Start of Block

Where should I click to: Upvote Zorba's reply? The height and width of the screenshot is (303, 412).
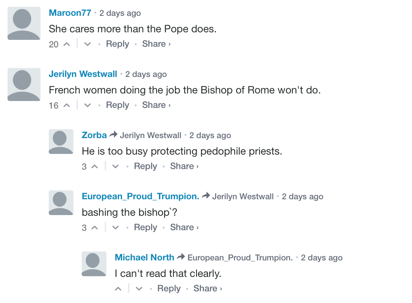[x=95, y=167]

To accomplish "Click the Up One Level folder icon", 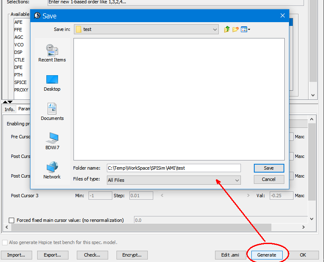I will coord(227,29).
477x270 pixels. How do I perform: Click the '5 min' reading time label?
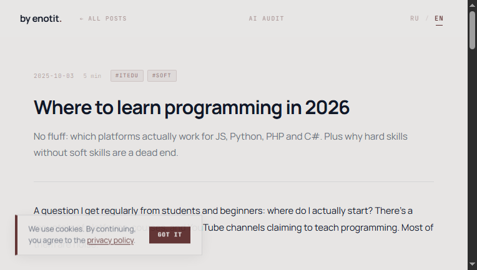(92, 76)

End of Block

**Prompt**
Exactly the lines from the line with "477x270 pixels. How" through the end of the data are to be reproduced, and no picture is to be included.

**The answer**
477x270 pixels. How do I perform: Click the '5 min' reading time label?
(92, 76)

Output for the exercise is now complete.